Data extraction pipeline to add geographic features from OpenStreetMap to the trips information from Uber movement Uber movement . Possible applications for this workflow are ETA prediction models or traffic and seasonality analysis.
- Hourly aggregate csv file from Uber movement download page. This file contains the aggregated data of the trips that start and end within the same cadastral zone of a city. For downloads, users must register for free beforehand.
- Cadastral distribution of the city in hand, also downloadable from Uber movement. This file is a json file with the names of the zones of the cadastral zones in the hourly aggregate csv and the coordinates of the polygon that delimits the zones.
- Distance between the cadastral zones can be queried using OSRM, an routing engine based on OpenStreetMap (OSM) maps. The OSRM docker image is probably the simplest way to get the routing engine up and accepting requests.

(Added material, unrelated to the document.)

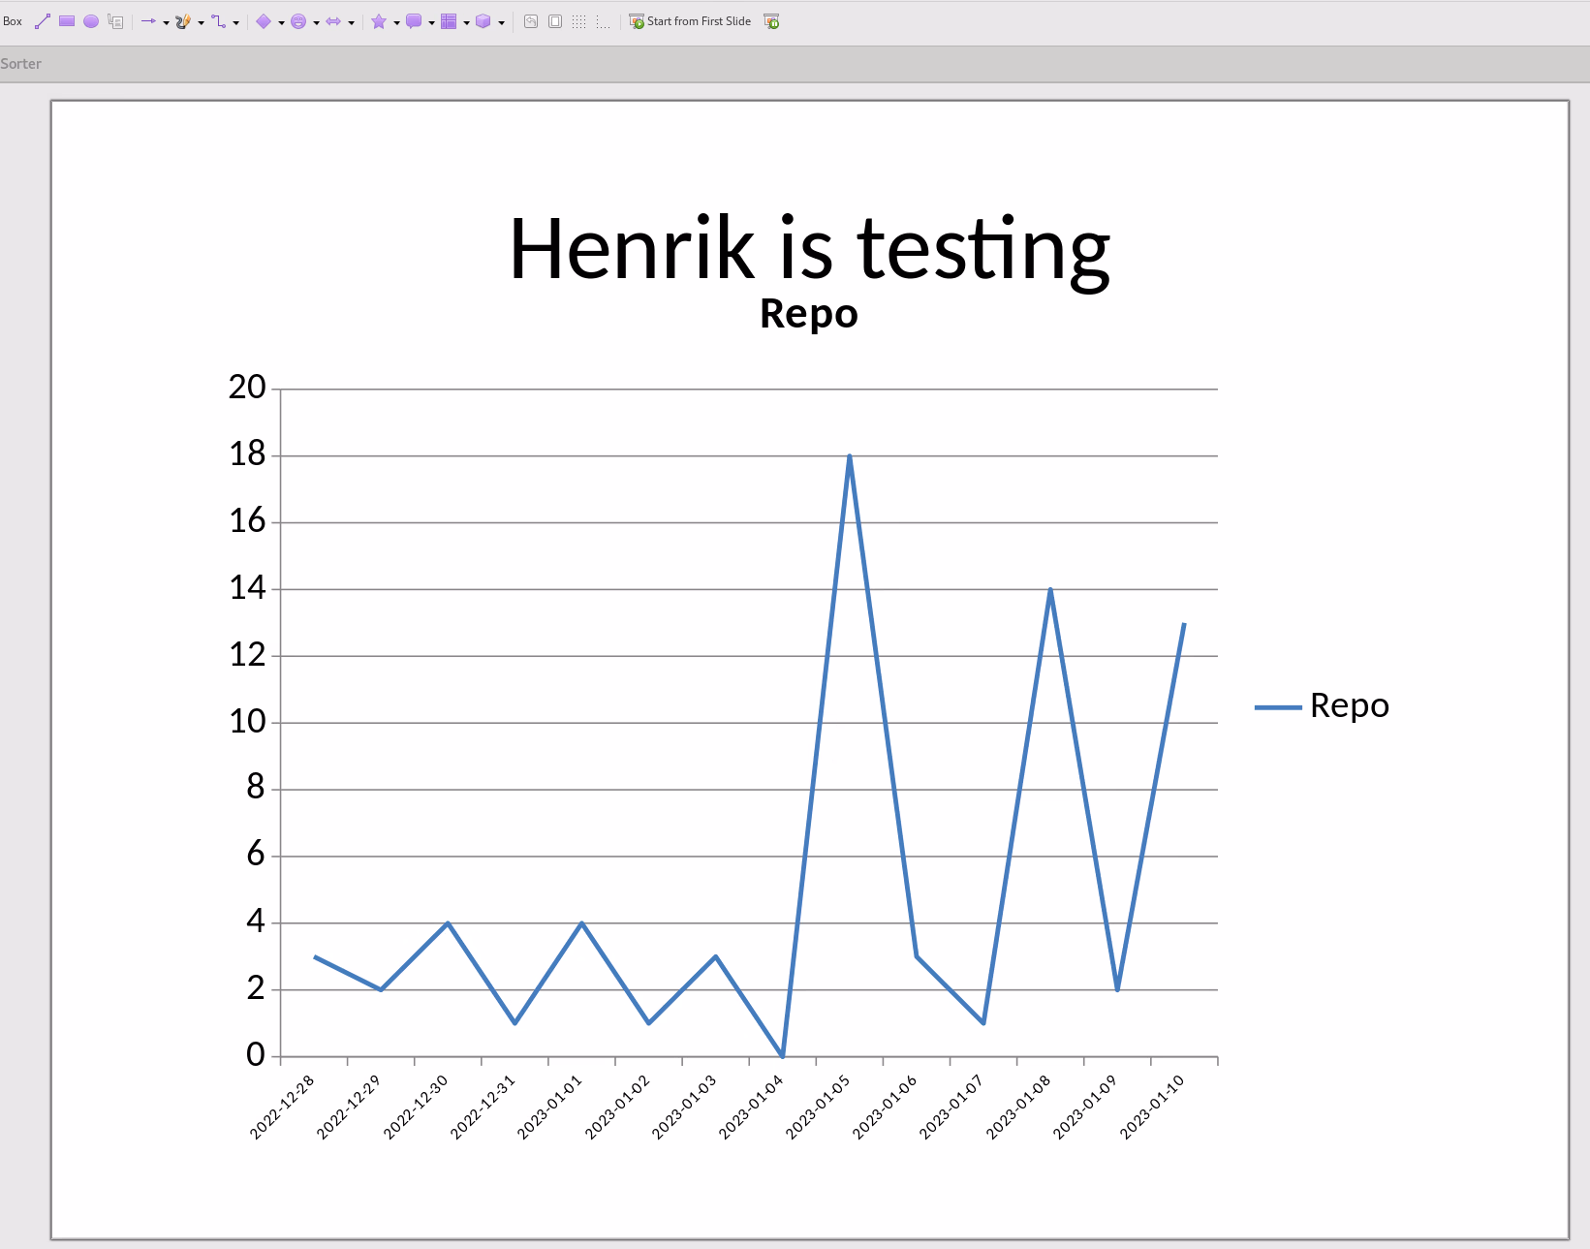Insert a text box
This screenshot has height=1249, width=1590.
click(115, 20)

- OSM extracts for the places to be queried. Geofabrik offers different map segmentation options for the whole planet.
Both the hourly aggregate csv and the cadastral information json are expected in a folder named data/ in the root folder.
In addition, run inside the dev environment:
pip install -r requirements.txt
The code in the pipeline was developed for the city of Madrid. The files in Uber movement for other cities might be slightly different, a thing to check before running the extraction.

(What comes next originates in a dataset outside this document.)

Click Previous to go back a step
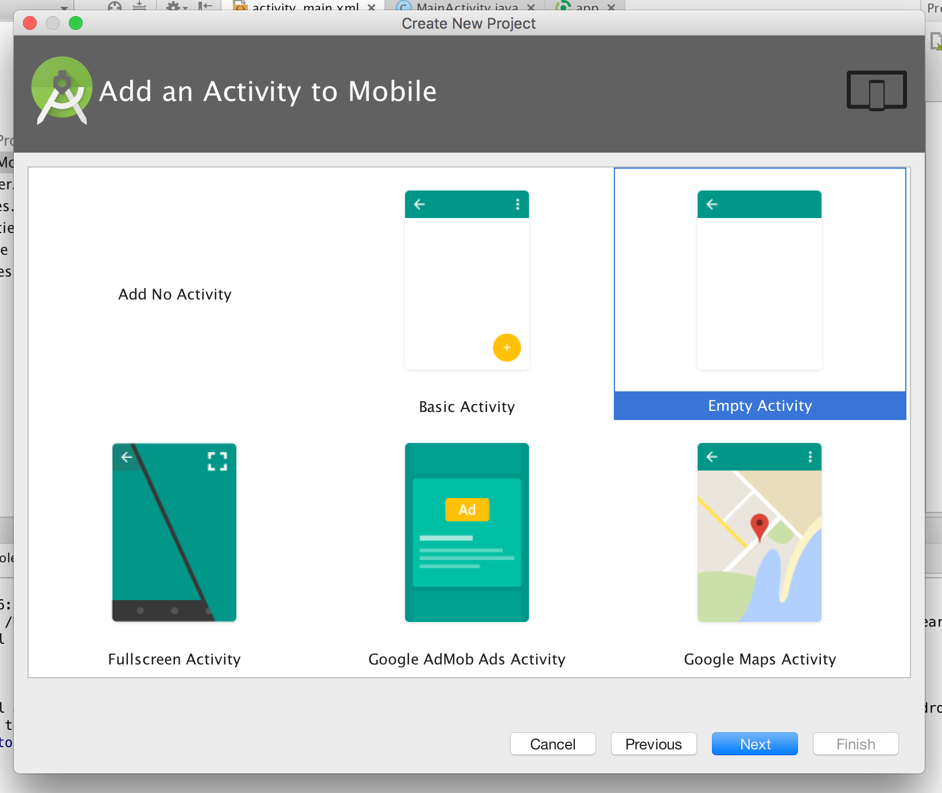pos(653,744)
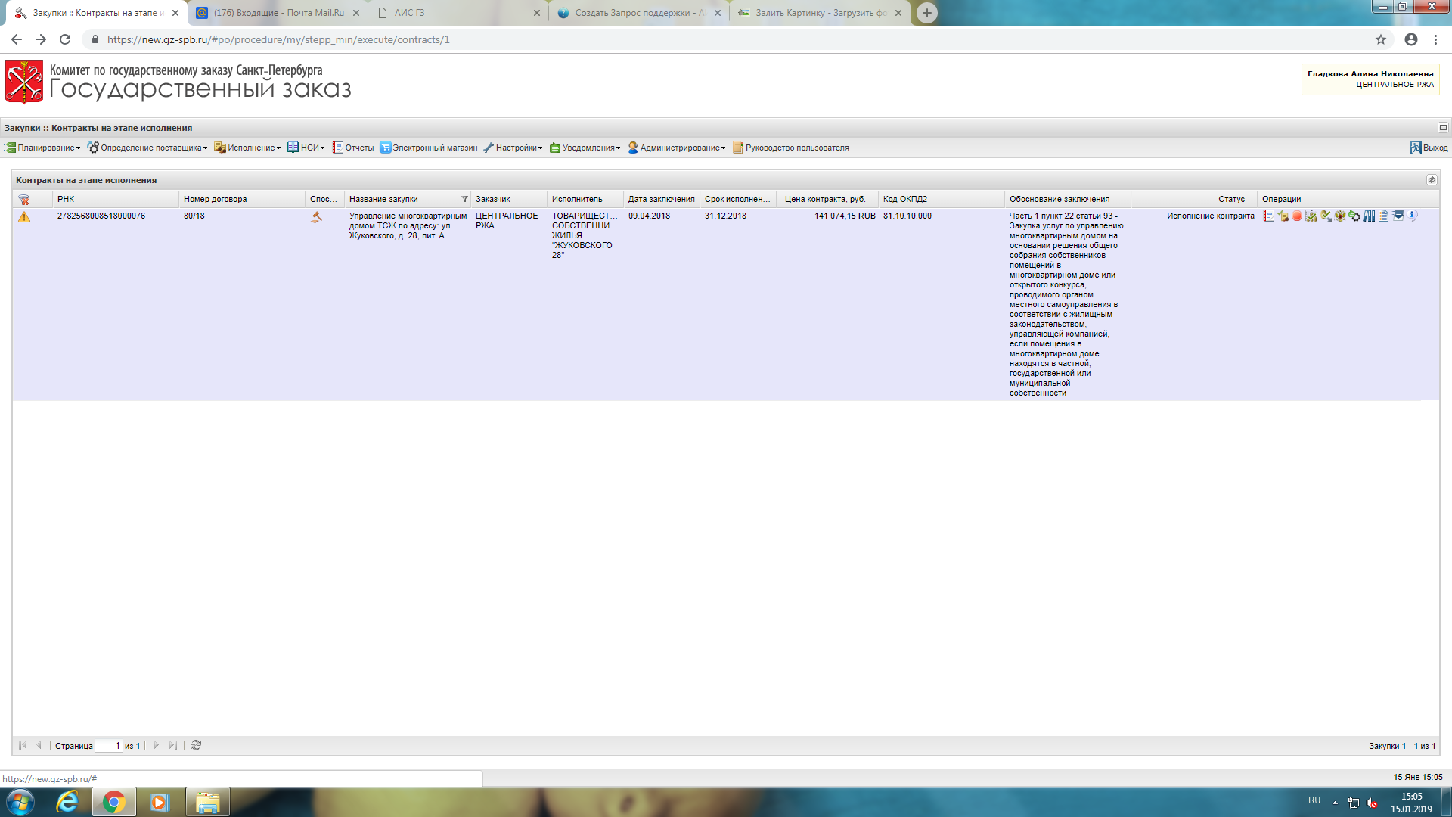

from uber_movement import data_extraction
madrid_trips = data_extraction.extraction_pipeline()
In the example, madrid trips will be a pandas dataframe with the following columns:
-
hod (hour of the day)
-
mean_travel_time
-
latitude_dest (the latitude of the center of the polygon of the destination zone)
-
longitude_dest (the longitude of the center of the polygon of the zone)
-
postcode_dest (postal code of the destination zone)
-
latitude_source
-
longitude_source
-
postcode_source
-
distance (fastest driving route distance between source and destination according to OSRM)